Now, King is talking about "colored" fountains and whites-only lunch counters, but his point applies today as much as it did in King's day. Of course in practical terms I cannot be friends with everyone. I shouldn't have to try, but I must want to love everyone, and I must love everyone as much as my human nature allows. There is no political solution to all of this, of course, no economic system or governing style that will solve all the answers. I am not pushing that. But I must suffer when my neighbor suffers. Or the countryman who's not really like me (c.f. Good Samaritan), or my enemy. That's in the Bible, too. And if I do not have the money or opportunity to fix his situation entirely, I can't just paw that off as "his responsibility" like it doesn't affect me. I am not allowed to disengage like that. In a very real sense, I am my brother's keeper.

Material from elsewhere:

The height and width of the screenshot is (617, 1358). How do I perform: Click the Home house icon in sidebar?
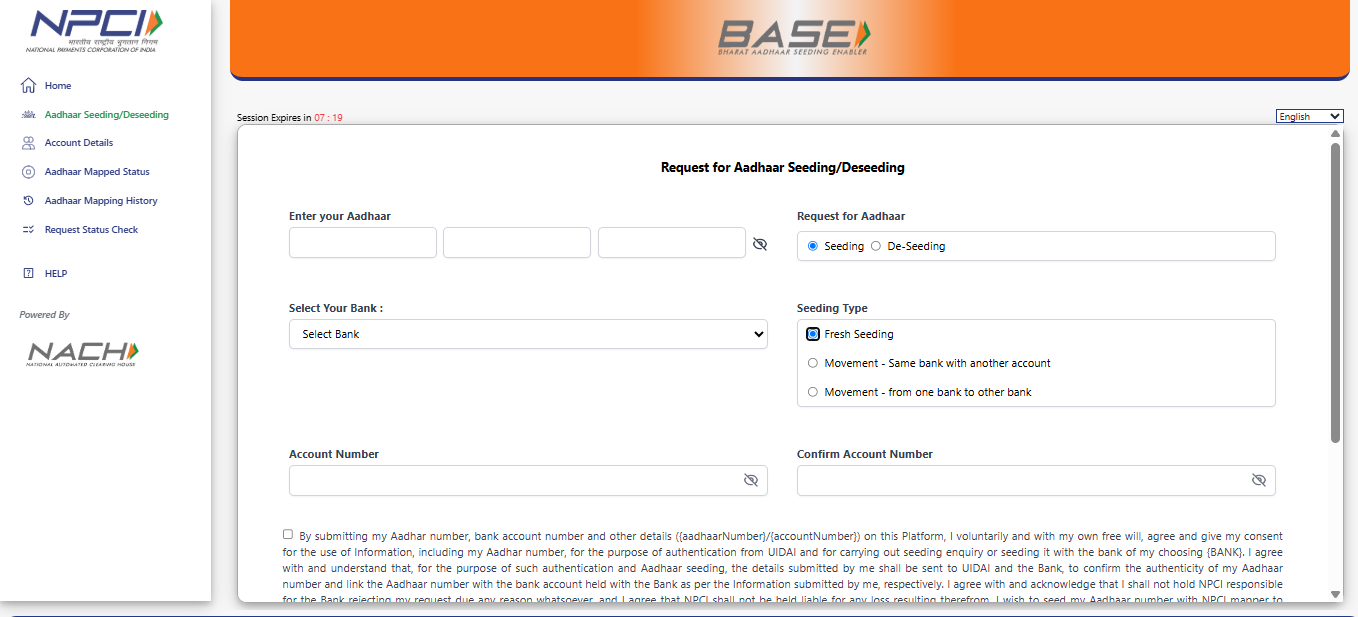click(x=28, y=86)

So, thinking about all this, I came up with three major types of mountain-tops/wilderness experiences/whatever:

1. Rejuvenation. This is like Jesus going off to pray after the sermon on the mount or, in more modern terms, my Friday night movie.

2. Education. In every myth the hero has to go off for a while as he comes of age. Think Luke Skywalker's tutelage under Yoda, or Moses's stint with Midian after he escapes from Egypt. Or Aragorn's trek into the wilderness, for that matter.

3. Permanent escapism. The people who seek only what benefits them, and only take responsibility for themselves and (perhaps) their families and close friends.


The first two clearly have their place, but they are temporary in nature. You do them so you can be a better part of whatever community you find yourself in. The third, though? I think when this happens we lose a very distinctive part of our humanity, and harm ourselves in the process. This may be what many people think of with a wilderness experience: a rejection of duties to others, and a cutting off of ties with the harmful elements of a larger society.

And that kind of wilderness experience can only hurt us, really.

Comments

( 2 comments — Leave a comment )
gracerules.wordpress.com
Mar. 9th, 2011 08:38 pm (UTC)
Escapism
Marta - sometimes it seems that escapism has almost come to equal what many believe to be "the american dream". I agree with you - that kind of wilderness is harmful to individuals and to society at large. And as you said ... the only good and beneficial wildersness is one that helps us become people who are better suited to improve the world we live in.
marta_bee
Mar. 11th, 2011 01:52 am (UTC)
Re: Escapism
I find it sad about the American Dream - for one thing I love my country for reasons far more rich than that! Thank you for your comments as it is always good to know what other Syncrobloggers think about my words.